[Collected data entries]
........

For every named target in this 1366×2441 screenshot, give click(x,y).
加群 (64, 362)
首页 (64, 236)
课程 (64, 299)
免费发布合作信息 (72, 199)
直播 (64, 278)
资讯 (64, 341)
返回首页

........

An exact copy of every record is needed; write it out in full.

For every named target in this 1366×2441 screenshot, give click(x,y).
加群 (64, 362)
首页 (64, 236)
课程 (64, 299)
免费发布合作信息 (72, 199)
直播 (64, 278)
资讯 (64, 341)
返回首页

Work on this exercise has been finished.